Identifying vulnerabilities to Ebola and Lassa fever outbreaks is now possible, revealed research from the University of Surrey and University of Cambridge. This will aid government agencies and health organisations in evaluating a country's vulnerability to outbreaks, and inform decisions on strategic investments and plans.
Vulnerability - an assessment of a country's ability or inability to resist a hazard or to respond when a disaster has occurred - is a well-established model in the field of climate change and natural disasters; however, in disease management it is a relatively undefined concept. To assess this kind of vulnerability researchers developed a new methodology that - instead of focussing on the confirmed number of patients infected with the disease (impact) - monitors the number of survivors ('adaptive capacity'). A simple mathematical formula of impact versus adaptive capacity has been used to calculate a degree of vulnerability, which will help international bodies allocate resources.
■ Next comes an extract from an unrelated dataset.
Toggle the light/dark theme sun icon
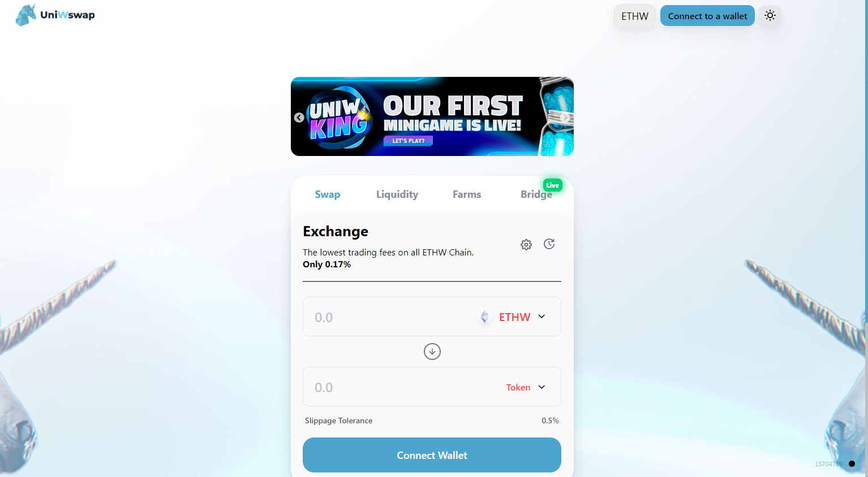The width and height of the screenshot is (868, 477). (770, 16)
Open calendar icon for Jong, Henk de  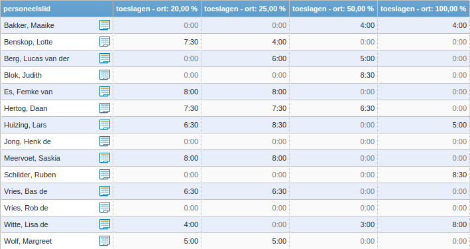105,141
To test their model researchers examined data from Lassa fever epidemics in Nigeria (2017 - 2018) and Sierra Leone (2008 - 2012) and Ebola in Sierra Leone (2013 - 2016). Using the methodology, researchers found that the most vulnerable states are not necessarily those with the highest number of confirmed cases; for instance, the state of Plateau in Nigeria was found to be the most vulnerable to Lassa fever despite the relatively low burden of the disease in the region.
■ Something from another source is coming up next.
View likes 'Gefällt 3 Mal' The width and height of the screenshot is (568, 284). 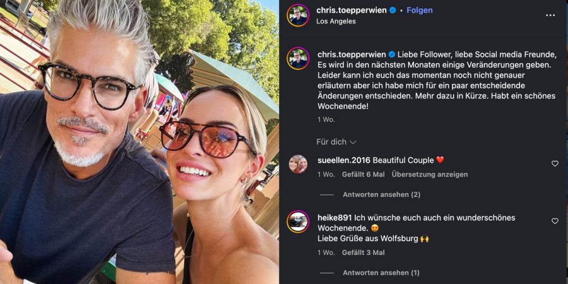pyautogui.click(x=364, y=252)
The next step is to investigate how vulnerability depends on relevant environmental and socio-economic indicators, for example health expenditure, which might suggest practical approaches for the reduction of vulnerability.
Dr Gianni Lo Iacono, Lecturer in Biostatistics and Epidemiology at the School of Veterinary Science at the University of Surrey, said: "The increasing danger of zoonotic diseases, such as Ebola and Lassa fever, has led to an urgent need to develop techniques to help public health practitioners evaluate how vulnerable populations are to epidemics.